脚本家の岡田麿里さんは、埼玉・秩父に生まれました。小学校の高学年から不登校、ひきこもりになりました。高校進学後も学校に行けなくなりましたが、先生らに支えられてなんとか卒業、一念発起して東京のゲーム専門学校に入ります。ここで脚本家としての才能が花開きます。「あの日見た花の名前を僕たちはまだ知らない」がテレビでアニメ化され、大ヒット作「心が叫びたがっているんだ。」をはじめ、多くの作品を生み続けています。かつて「自らを閉じ込めた街」、ふるさと秩父を舞台に物語を展開し、秩父はファンたちの聖地になりました。
「学校に行けなかった私が『あの花』『ここさけ』を書くまで」は、自分の半生の葛藤を赤裸々に綴り、不登校の子どもたちやひきこもりの人たちの心と共振しています。

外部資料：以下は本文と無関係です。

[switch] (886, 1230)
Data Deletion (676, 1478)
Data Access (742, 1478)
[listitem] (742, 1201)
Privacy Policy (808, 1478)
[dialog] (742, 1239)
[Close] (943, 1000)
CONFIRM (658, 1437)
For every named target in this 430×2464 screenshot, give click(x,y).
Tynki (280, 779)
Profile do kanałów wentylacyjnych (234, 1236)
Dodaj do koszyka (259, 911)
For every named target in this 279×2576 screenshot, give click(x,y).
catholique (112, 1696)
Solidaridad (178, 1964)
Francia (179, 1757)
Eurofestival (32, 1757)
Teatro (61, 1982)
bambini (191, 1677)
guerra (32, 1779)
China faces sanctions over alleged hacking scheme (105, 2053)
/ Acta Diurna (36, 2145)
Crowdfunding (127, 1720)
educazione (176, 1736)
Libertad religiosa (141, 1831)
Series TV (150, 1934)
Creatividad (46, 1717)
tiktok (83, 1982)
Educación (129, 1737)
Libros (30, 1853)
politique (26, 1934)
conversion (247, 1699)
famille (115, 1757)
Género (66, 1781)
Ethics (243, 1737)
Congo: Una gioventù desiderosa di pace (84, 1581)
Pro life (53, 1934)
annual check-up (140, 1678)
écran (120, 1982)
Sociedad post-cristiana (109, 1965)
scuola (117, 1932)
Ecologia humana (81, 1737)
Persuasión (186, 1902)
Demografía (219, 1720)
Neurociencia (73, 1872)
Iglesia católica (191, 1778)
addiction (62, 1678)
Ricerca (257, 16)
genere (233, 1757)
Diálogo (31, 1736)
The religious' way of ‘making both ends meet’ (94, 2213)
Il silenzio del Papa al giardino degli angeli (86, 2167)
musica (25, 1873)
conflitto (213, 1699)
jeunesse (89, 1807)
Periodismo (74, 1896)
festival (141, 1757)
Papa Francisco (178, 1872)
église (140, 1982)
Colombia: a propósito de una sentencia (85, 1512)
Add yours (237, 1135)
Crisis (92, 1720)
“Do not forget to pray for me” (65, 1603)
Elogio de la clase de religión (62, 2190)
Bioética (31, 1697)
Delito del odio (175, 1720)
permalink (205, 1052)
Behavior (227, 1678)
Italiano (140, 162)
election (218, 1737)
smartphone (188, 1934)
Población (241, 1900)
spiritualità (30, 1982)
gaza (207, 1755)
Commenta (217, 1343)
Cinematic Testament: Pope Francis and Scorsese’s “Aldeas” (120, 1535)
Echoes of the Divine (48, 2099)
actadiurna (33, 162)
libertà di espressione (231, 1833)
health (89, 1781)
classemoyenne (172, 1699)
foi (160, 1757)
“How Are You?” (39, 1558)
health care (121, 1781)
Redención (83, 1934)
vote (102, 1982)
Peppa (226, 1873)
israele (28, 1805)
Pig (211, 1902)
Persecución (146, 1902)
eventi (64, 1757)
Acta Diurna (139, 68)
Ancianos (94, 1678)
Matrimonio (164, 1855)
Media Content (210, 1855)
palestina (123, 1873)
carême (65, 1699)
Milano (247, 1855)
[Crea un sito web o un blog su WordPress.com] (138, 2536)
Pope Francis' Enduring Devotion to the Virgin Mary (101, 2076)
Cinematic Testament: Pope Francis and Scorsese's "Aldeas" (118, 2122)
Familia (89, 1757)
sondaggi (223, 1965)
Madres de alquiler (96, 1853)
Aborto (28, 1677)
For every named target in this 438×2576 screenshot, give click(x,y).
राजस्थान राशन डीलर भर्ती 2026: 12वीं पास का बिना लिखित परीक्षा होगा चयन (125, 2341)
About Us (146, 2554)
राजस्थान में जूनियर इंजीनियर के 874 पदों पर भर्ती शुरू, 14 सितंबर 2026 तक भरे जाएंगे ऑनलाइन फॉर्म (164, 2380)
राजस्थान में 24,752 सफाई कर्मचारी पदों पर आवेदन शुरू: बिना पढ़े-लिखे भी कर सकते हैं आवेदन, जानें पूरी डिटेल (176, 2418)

「心が叫びたがっているんだ。」のタイトルは、監督から「回りくどい。『心が叫びたいんだ』の方がいい」と反対されたといいます。しかし、岡田さんは譲りませんでした。「『叫びたいんだ。』にしてしまえば、叫びたい何かがもともと存在することになるから。(主人公の)順と同世代の私には、それがなかった」
 そして、冒頭の言葉へとつながります。
「誰かに、どこかに、叫んでぶつけたいことがある訳ではない。ただ、ひたすら叫びたいという欲求だけはある」
 繊細な思いと自身を深く見つめるまなざしが、主人公たちの言葉に宿り、多くの人を魅了しています。